GIVEN TASK:
Output these lines exactly as they appear, from the line containing "Given: Open the 'our docs' link" up to and including the line containing "Action: [441, 177]".

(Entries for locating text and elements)
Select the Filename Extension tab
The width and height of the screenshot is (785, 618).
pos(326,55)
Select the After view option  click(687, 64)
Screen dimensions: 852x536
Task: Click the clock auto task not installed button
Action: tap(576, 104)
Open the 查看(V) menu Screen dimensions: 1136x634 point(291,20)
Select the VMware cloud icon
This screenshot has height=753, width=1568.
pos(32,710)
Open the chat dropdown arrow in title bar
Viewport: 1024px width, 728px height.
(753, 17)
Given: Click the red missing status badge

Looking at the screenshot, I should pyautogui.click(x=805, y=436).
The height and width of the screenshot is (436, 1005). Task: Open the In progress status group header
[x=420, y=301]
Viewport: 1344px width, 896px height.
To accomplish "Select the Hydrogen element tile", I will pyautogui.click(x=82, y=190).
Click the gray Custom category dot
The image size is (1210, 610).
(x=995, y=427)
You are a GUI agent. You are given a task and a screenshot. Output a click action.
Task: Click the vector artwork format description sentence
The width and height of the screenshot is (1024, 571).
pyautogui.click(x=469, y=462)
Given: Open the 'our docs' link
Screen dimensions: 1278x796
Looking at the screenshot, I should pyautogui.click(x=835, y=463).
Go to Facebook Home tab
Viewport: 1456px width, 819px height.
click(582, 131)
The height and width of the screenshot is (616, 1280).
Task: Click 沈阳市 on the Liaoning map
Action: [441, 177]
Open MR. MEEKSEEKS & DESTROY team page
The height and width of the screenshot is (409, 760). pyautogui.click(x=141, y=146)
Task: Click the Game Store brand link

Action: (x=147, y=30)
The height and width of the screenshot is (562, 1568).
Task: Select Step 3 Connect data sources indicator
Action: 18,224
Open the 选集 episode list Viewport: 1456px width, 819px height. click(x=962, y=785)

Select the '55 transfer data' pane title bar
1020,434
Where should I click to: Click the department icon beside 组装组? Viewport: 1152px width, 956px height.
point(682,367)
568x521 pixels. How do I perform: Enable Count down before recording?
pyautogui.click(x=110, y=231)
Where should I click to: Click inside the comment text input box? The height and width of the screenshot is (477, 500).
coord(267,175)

REPLY TO THE EXERCISE:
Given: Open the 'our docs' link
Screen dimensions: 1278x796
Looking at the screenshot, I should pyautogui.click(x=835, y=463).
Go to Facebook Home tab
Viewport: 1456px width, 819px height.
click(582, 131)
The height and width of the screenshot is (616, 1280).
Task: Click 沈阳市 on the Liaoning map
Action: [441, 177]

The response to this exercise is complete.